I started my farm equipment career during the Gerald Ford administration. Things were rockin’ during those 3 years (1975-78). Fresh out of college with a business degree, I went to work as a commissioned salesperson with 5-10% annual inflation, which meant that a farmer could buy a new tractor, wait a year and resell it for a higher price. Of course, if he was going to upgrade to a new tractor, he’d pay a higher price for the new one also.
This inflation became an obsession of mine to figure out what was inflating, where in the U.S. the inflation was the worst or best, and how to make a buck with this variable between wholesale and retail in our industry.
The real challenge in the inflation era came a couple of years into Jimmy Carter’s term. We were out of Vietnam and the new battle was here at home with the economy. The Federal Reserve stepped in with higher interest rates to slow down inflation. Over production of farm commodities became the norm and was rising steadily with seed and chemical technology, machinery productivity and the American spirit of growth.
Along with interest rate increases, farmers were faced with skyrocketing fuel and fertilizer costs. To cap things off, the Carter administration slapped a grain embargo on our biggest grain customer, Russia.
These factors of high costs and low prices all led to much of rural America being gutted. Equipment dealers, feed mills, hardware stores all took big hits, if they survived at all.
“Dealers need to recognize the risks and be ready to take advantage of the opportunities in this turbulent ag economy…”
As many of you know, Ronald Reagan took over in 1981, inheriting a mess. The first thing he did was to re-establish trade with the Soviets, even though we were Cold War enemies. You want to talk about a president who can “make deals”? Reagan was the man. Granted, during his 2 terms things went from bad to worse in the early years. The Soviets had found new suppliers of grain and took their time rebounding their purchases from the U.S. Conservation also took a hit during Reagan’s laissez-faire environmental policies. Deregulation became fodder for consolidation in agriculture. The rest is history.
Can it Happen Again?
COVID may have been the driver, but look at what’s happened in the last 5 years:
- Interest rates have climbed from 3% to 7%. The Fed signaled the discount rate to go down this year, but now the path is unclear.
- Inflation has been rampant due to labor, supply chains and too much economic stimulus by the government. Simple economics: too many dollars chasing too few goods.
- High government regulation under Biden led to the dismantling of many government agencies and major personnel reductions in those departments still left.
- Then the elephant in the room is tariffs. It’s too soon to see the effects other than most of the population and essentially every business leader is confused. Will prices go up (every economist says yes) and will the U.S. economy improve (one guy in the White House says yes)?
Some very important elements of Carter’s administration are in place today: a) Inflation is bad and likely to get worse, b) interest rates are high and likely to remain there or possibly go higher to curb anticipated inflation, and c) even though worldwide stocks of grain are high, the real problem is that the U.S. has competition that we didn’t have during Carter’s administration. We are no longer the leading exporter of many farm commodities.
Dealers need to recognize the risks and be ready to take advantage of the opportunities in this turbulent ag economy. I’m not predicting doomsday here but simply pointing out that the elements that led to the last real farm crisis (1982-86) are in play today. Can things change on a dime? Absolutely. Should we prepare for the possibility that the farm economy will get worse before it gets better? Absolutely.
Answering the Question: “What Can I Do?”
- Everyone in our industry has been preaching “Absorption” for the last 12 months. That is a simple way to describe paying attention to your parts and service business. Keep tight control of inventory turn, labor efficiency and expenses.

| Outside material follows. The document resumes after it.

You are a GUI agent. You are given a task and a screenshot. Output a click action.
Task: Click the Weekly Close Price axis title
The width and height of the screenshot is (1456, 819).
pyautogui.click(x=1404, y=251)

- Wholegoods turn. Do what you can to get those high priced, interest bearing or paid for items gone. Then remember that “Cash is king. Long live the king.”
- Think twice, then think twice again about capital expenditures. Unless you are in dire need, consider holding off major expenditures until cashflow improves.
- If capital is available, keep your eyes out for some bargains. Experience, gut feeling and a little risk taking in these times may pay off big time down the road.
- Communicate, communicate, communicate. With employees, with customers, with lenders and with suppliers. And most of all with your family. Leave the stress and worries at your office.
The true leaders in our industry will survive 2025. The average leaders may survive, but barely. The good news is that we’re a cyclical business. The bad news is that we don’t know how long the cycles will last. For well-managed businesses, it doesn’t matter.